Plug-in hybrid pickup truck

The BYD Shark 6 (also called the BYD Shark in some markets) is a plug-in hybrid mid-size pickup truck manufactured by the Chinese auto manufacturing company BYD Auto. The vehicle debuted in Mexico in May 2024 as the first light utility vehicle model made by BYD. It is based on a body-on-frame chassis with a Dual Mode Off-Road (DMO) hybrid drivetrain, similar to the platform used on the Denza B5.

The model will be marketed in China in 2026 under the Fangchengbao brand, as the Fangchengbao Shark (方程豹鲨鱼 (Fāngchéngbào Shāyú)).

== History ==
In April 2024, BYD announced that it will be naming its first pickup truck the BYD Shark. The BYD Shark was first introduced in Mexico on 14 May 2024. It is the first time BYD had a vehicle global debut launch outside China, as the BYD Shark is not marketed in China. The model is produced in China at BYD Super Intelligent Factory in Zhengzhou, Henan.

The BYD Shark later expanded into other international markets. It was launched in Brazil in October 2024 as part of BYD’s broader Latin American strategy. In Australia, the model—marketed as the BYD Shark 6—became available for order on 29 October 2024, with first deliveries commencing later that year.

== Specifications ==
The pickup truck was originally powered across all models by a 1.5-litre 135 kW turbocharged petrol engine mounted longitudinally, along with two electric motors, one on each axle, the front motor is rated at 170 kW, and the rear motor 150 kW, creating an electric four-wheel drive layout rated at 321 kW and 650 Nm of torque. BYD claims that it is the world's first longitudinally-mounted range-extender hybrid layout. It uses BYD's proprietary LFP blade battery with a capacity of 29.58 kWh installed with a cell-to-chassis technology mounted under the floor, for an electric-only range of 85 km using the WLTP cycle and 670 km combined. It is able to be charged on a fast DC charger at a rate of up to 55 kW.
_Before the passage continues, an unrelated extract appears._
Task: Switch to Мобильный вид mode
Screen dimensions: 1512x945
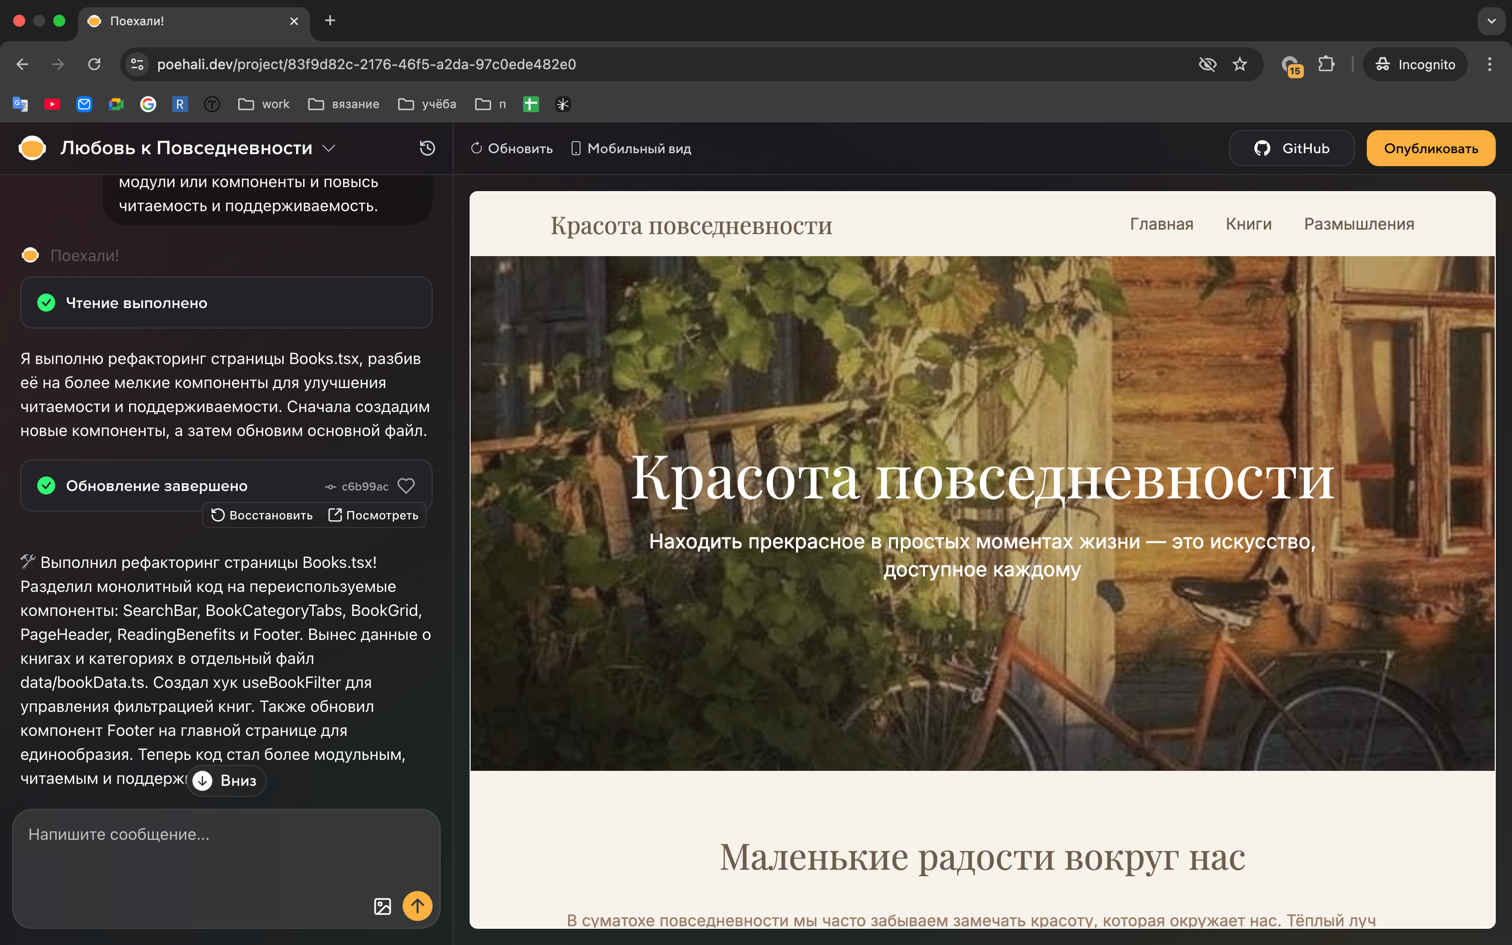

The claimed 0-100 km/h acceleration time is 5.7 seconds, and the fuel consumption is claimed to be 7.5 L/100km. It has a braked towing capacity of 2500 kg, a 790 kg or 835 kg payload and 1450 L cargo volume.

The Performance variant, first released in April 2026 in Australia, is powered by a 2.0-litre turbocharged petrol engine and two electric motors, producing a combined 350 kW and 700 Nm of torque. It has a faster claimed 0-100km/h acceleration time of 5.5 seconds, and an increased braked towing capacity to 3500 kg.

The Dynamic variant is a cab chassis designed specifically for the Australian market.

The BYD Shark uses a coil spring double wishbone independent rear suspension instead of leaf spring commonly used by its competitors in the mid-size segment. It has a claimed unladen ground clearance figure of 230 mm. The approach angle is at 31 degrees, while the ramp over and departure angle are 17 degrees and 19 degrees respectively.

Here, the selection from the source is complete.